Excerpt provided:
Sisters Elizabeth Tincknell and Minnie Vowles grew up in Mudgley, near Wedmore, in the years leading up to World War I.  Their family lived in a small cottage and the eight children slept three to a bed.  Meat was scarce but fruit and vegetables grown by their father were abundant.  The family ate potatoes, beans, parsnips, carrots, gooseberries, blackcurrants, plums, apples and medlars [an acidic apple like fruit].  Their father had no regular employer so earned money by cutting turf, making spars, mole catching and doing any odd jobs in the area.

 

They left school during the war, aged twelve, to go and work on local farms.  Elizabeth did mostly outside work, being very quick at hand-milking cows, whilst Minnie cleaned, scrubbed and looked after children.

Sound File
Transcript

MV: She used to make a lot of clothes for us, all our underclothes and dresses, and she had a machine and stitch away, you know.

 

ET: She even made the boys suits once for to go to Sunday School.

 

MV: Yeah, and I mind her making pretty dresses; a Scotch plaid for me and Annie and trimmed it with green velvet, all the collar and sleeves and the belt and ...oh, she was very good.

 

ET: I had a green dress then and a navy blue velvet put in the yokes and trimmed with it.

 

AH: Was this your everyday dress?

 

ET: Our Sunday School’s.

Directive 1:
Answer these questions using the Mudgley sisters excerpt:
(a) How many children were in the family, and how many slept in each bed?
(b) At what age did the sisters leave school?
(c) What was used to trim the Scotch plaid dresses?
Directive 2:
Carry on the transcript in the Mudgley sisters excerpt from its last line, keeping the same speakers and conversational style.
The material that comes after this text is not needed for any task here.

Given material:
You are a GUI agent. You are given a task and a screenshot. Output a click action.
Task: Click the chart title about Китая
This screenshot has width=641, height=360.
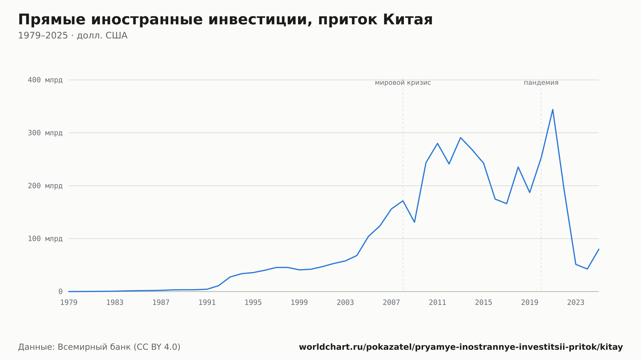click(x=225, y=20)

Exercise output 1:
(a) There were eight children, and they slept three to a bed.
(b) They left school at the age of twelve.
(c) They were trimmed with green velvet on the collar, the sleeves and the belt.

Exercise output 2:
MV: This was to wear at Sunday School, to wear Sundays, Sunday School.  Then everyday, well used to have plainer clothes to wear; used to wear pinafores with a little bit of embroidery over the shoulders, you know, and down the front and course she had to buy them, but our underclothes, well she used to buy calico mostly, wasn’t it?  It was calico, wasn’t it?

 

ET: Yeah used to wear chemises then, them times.

 

MV: And then course used to buy ...and you could buy a bit of lace, you know, cheap lace and put round the bottom, and round the bottom the knickers and, yeah...

 

AH: Did, did you wear vests?

 

ET & MV: Yes.

 

AH: Did she make those?

 

MV: Yes, yes, I did wear a vest.  Oh she had, her old machine was going some nights until twelve o’clock.

 

ET: And when we did come home from school, we had to get in the wash tub and make our any size, help mother wash up all the washing, and then she did take us in and she got a huge great boiler and she did put over the fire, put her clothes in the boiler with water and boil it.  Didn’t have crock, you know, no furnace or anything like that put over the fire with a deep crock.

 

AH: What kind of a crock did she put over the fire then?

 

ET: An old-fashioned iron, iron boiler with a cover, with a handle over the top and a cover on it and she did boil her clothes like that.

 

MV: That was a lot of washing, wasn’t it?

 

ET: Well, for six girls.

 

MV: Yes, lots of it, clean every week.  Then we used to have our bath in a tub by the fire.

 

ET: Mother did wash and Dad did wipe!

 

MV: And dry all our hair.  We had long hair, all of us girls, a lot of long hair.

 

ET: We never had it cut until late years.

 

AH: How often did you have a bath then in your time?

 

MV: Every week.

 

ET: Saturday nights.

 

MV: It was always Saturdays like for have it clean for Sunday.

 

AH: So Sunday you put on your best clothes?

 

MV: Yes.

 

AH: Did you wear them all day?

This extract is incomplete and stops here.